• _Prompt_: Filter the records below, keeping only lines with the string "Click".

[Pixel coordinate grounding data]
******************************

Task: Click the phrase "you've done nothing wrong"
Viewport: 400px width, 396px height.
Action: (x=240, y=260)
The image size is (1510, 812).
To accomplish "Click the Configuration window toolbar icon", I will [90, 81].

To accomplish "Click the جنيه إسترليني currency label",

******************************

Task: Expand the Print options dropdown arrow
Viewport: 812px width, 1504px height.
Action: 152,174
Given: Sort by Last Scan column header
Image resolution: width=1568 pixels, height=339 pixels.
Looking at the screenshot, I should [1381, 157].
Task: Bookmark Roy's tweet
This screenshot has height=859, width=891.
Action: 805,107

******************************

• _Exercise solution_:
Task: Click the phrase "you've done nothing wrong"
To accomplish "Click the Configuration window toolbar icon", I will [90, 81].
To accomplish "Click the جنيه إسترليني currency label",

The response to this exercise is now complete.